Exercise directions:
All lines from the one with "Careers (64, 1669)" to the end of the material, both included, are to be written out exactly and without anything else.

· · · · · · ·

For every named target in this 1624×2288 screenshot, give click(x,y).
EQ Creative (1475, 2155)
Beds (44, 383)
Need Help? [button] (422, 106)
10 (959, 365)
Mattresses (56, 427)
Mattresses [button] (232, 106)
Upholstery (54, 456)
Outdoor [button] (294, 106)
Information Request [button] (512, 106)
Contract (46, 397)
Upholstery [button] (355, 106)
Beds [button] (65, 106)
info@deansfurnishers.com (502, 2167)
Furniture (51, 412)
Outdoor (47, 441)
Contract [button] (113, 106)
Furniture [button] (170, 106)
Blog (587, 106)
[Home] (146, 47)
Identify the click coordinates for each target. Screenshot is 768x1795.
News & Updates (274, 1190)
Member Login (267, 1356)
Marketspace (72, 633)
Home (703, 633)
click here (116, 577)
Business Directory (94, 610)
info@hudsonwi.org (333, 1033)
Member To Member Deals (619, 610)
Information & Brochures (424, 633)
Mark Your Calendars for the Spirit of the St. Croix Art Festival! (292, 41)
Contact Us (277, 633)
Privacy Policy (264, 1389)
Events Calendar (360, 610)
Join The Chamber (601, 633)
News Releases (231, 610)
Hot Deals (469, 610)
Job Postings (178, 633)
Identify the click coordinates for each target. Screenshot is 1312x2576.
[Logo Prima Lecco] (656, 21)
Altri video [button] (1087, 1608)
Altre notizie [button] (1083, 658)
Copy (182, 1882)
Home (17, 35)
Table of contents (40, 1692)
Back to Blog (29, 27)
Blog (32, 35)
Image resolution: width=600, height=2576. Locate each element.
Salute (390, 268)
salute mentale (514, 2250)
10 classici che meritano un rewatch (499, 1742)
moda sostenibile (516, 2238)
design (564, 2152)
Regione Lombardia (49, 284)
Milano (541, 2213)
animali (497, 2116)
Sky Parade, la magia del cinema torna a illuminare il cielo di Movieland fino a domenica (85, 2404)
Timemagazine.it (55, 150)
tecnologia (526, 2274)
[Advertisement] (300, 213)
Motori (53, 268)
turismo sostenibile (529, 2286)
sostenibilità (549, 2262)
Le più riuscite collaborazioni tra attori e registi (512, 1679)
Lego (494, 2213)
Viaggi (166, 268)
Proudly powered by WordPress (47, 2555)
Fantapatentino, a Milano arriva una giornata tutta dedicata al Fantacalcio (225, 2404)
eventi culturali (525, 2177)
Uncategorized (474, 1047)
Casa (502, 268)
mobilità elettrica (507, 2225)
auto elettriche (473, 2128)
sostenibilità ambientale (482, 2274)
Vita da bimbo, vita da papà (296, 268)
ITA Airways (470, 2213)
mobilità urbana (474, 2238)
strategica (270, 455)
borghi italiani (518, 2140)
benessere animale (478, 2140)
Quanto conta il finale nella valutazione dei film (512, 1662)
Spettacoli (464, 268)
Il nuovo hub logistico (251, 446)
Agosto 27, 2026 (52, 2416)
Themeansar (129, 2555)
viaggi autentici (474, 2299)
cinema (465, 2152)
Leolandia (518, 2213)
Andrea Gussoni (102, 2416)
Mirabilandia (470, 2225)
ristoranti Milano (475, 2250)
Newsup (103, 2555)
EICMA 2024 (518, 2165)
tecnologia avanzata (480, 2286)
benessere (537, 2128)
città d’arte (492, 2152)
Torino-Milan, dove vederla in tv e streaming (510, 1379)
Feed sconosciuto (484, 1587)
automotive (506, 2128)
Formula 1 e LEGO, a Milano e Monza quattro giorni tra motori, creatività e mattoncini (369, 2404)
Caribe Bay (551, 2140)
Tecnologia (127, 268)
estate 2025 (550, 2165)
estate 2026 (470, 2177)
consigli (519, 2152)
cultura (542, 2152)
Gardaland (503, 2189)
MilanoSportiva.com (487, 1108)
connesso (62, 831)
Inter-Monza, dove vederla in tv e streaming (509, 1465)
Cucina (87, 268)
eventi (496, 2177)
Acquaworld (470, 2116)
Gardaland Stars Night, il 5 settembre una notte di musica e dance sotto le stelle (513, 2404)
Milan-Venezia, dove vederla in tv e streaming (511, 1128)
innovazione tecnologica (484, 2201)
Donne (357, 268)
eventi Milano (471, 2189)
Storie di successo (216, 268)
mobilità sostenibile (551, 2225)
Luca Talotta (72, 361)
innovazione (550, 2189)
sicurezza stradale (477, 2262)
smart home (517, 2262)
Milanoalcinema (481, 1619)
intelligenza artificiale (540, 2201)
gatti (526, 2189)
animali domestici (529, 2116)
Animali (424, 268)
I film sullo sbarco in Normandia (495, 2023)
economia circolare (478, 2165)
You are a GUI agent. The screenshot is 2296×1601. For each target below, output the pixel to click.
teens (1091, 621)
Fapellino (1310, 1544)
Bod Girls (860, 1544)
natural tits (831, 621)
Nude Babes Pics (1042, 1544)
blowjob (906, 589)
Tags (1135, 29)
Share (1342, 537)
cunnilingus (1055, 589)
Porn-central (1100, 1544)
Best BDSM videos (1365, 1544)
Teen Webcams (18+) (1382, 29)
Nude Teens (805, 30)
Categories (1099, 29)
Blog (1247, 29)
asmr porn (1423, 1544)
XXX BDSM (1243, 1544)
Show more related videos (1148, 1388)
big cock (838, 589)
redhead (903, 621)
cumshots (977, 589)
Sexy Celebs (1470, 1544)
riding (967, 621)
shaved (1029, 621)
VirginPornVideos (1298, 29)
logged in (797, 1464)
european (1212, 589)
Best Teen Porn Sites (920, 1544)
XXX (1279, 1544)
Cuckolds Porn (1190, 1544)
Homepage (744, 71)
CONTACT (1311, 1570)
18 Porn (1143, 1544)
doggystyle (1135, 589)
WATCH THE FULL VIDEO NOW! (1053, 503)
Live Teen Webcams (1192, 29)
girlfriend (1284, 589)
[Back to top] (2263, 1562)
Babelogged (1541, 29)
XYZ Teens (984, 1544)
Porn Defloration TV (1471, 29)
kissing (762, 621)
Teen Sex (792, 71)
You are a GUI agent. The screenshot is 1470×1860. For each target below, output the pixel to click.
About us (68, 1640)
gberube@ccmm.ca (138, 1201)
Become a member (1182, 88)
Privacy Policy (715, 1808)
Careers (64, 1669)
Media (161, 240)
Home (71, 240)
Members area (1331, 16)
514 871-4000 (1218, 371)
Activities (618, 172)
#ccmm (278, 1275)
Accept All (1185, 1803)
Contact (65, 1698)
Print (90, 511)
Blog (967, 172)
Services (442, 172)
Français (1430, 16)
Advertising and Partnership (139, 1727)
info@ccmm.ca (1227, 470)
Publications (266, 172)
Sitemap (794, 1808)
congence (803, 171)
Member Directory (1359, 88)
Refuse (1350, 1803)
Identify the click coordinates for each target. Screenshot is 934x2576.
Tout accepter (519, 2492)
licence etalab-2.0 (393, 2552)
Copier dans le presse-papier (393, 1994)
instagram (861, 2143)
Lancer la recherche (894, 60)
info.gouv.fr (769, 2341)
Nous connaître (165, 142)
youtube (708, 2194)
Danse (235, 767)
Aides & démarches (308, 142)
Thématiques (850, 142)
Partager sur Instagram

· · · · · · ·

Response:
Careers (64, 1669)
Media (161, 240)
Home (71, 240)
Members area (1331, 16)
514 871-4000 (1218, 371)
Activities (618, 172)
#ccmm (278, 1275)
Accept All (1185, 1803)
Contact (65, 1698)
Print (90, 511)
Blog (967, 172)
Services (442, 172)
Français (1430, 16)
Advertising and Partnership (139, 1727)
info@ccmm.ca (1227, 470)
Publications (266, 172)
Sitemap (794, 1808)
congence (803, 171)
Member Directory (1359, 88)
Refuse (1350, 1803)
Identify the click coordinates for each target. Screenshot is 934x2576.
Tout accepter (519, 2492)
licence etalab-2.0 (393, 2552)
Copier dans le presse-papier (393, 1994)
instagram (861, 2143)
Lancer la recherche (894, 60)
info.gouv.fr (769, 2341)
Nous connaître (165, 142)
youtube (708, 2194)
Danse (235, 767)
Aides & démarches (308, 142)
Thématiques (850, 142)
Partager sur Instagram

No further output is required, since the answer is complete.